• Data shown
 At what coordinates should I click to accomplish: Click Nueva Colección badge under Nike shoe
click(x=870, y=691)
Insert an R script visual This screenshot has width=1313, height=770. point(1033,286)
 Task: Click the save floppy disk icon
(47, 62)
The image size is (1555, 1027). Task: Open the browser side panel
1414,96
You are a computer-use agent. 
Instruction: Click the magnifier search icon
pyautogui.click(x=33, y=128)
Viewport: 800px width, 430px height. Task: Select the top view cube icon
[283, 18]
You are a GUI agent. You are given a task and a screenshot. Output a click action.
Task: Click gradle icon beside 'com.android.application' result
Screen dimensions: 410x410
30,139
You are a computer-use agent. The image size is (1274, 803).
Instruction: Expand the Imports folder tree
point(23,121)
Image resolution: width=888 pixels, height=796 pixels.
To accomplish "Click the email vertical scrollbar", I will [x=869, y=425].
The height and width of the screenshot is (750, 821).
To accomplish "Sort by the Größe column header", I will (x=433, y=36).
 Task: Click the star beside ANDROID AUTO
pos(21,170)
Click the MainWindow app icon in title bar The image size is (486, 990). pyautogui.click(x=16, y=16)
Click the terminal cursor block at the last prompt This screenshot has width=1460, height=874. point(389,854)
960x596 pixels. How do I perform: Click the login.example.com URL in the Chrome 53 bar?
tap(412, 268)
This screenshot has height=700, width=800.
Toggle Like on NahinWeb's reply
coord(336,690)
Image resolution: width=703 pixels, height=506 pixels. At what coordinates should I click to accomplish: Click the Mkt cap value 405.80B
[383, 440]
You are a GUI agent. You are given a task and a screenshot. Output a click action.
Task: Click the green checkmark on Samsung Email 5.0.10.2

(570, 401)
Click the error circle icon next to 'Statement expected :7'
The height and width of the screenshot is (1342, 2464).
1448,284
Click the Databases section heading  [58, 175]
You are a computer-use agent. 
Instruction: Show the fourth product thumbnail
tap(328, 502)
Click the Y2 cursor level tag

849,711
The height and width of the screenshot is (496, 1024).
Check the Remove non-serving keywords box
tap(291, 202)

• Work item
The task calls for each record to be returned verbatim.

• Response for this exercise
 At what coordinates should I click to accomplish: Click Nueva Colección badge under Nike shoe
click(x=870, y=691)
Insert an R script visual This screenshot has width=1313, height=770. point(1033,286)
 Task: Click the save floppy disk icon
(47, 62)
The image size is (1555, 1027). Task: Open the browser side panel
1414,96
You are a computer-use agent. 
Instruction: Click the magnifier search icon
pyautogui.click(x=33, y=128)
Viewport: 800px width, 430px height. Task: Select the top view cube icon
[283, 18]
You are a GUI agent. You are given a task and a screenshot. Output a click action.
Task: Click gradle icon beside 'com.android.application' result
Screen dimensions: 410x410
30,139
You are a computer-use agent. The image size is (1274, 803).
Instruction: Expand the Imports folder tree
point(23,121)
Image resolution: width=888 pixels, height=796 pixels.
To accomplish "Click the email vertical scrollbar", I will [x=869, y=425].
The height and width of the screenshot is (750, 821).
To accomplish "Sort by the Größe column header", I will (x=433, y=36).
 Task: Click the star beside ANDROID AUTO
pos(21,170)
Click the MainWindow app icon in title bar The image size is (486, 990). pyautogui.click(x=16, y=16)
Click the terminal cursor block at the last prompt This screenshot has width=1460, height=874. point(389,854)
960x596 pixels. How do I perform: Click the login.example.com URL in the Chrome 53 bar?
tap(412, 268)
This screenshot has height=700, width=800.
Toggle Like on NahinWeb's reply
coord(336,690)
Image resolution: width=703 pixels, height=506 pixels. At what coordinates should I click to accomplish: Click the Mkt cap value 405.80B
[383, 440]
You are a GUI agent. You are given a task and a screenshot. Output a click action.
Task: Click the green checkmark on Samsung Email 5.0.10.2

(570, 401)
Click the error circle icon next to 'Statement expected :7'
The height and width of the screenshot is (1342, 2464).
1448,284
Click the Databases section heading  [58, 175]
You are a computer-use agent. 
Instruction: Show the fourth product thumbnail
tap(328, 502)
Click the Y2 cursor level tag

849,711
The height and width of the screenshot is (496, 1024).
Check the Remove non-serving keywords box
tap(291, 202)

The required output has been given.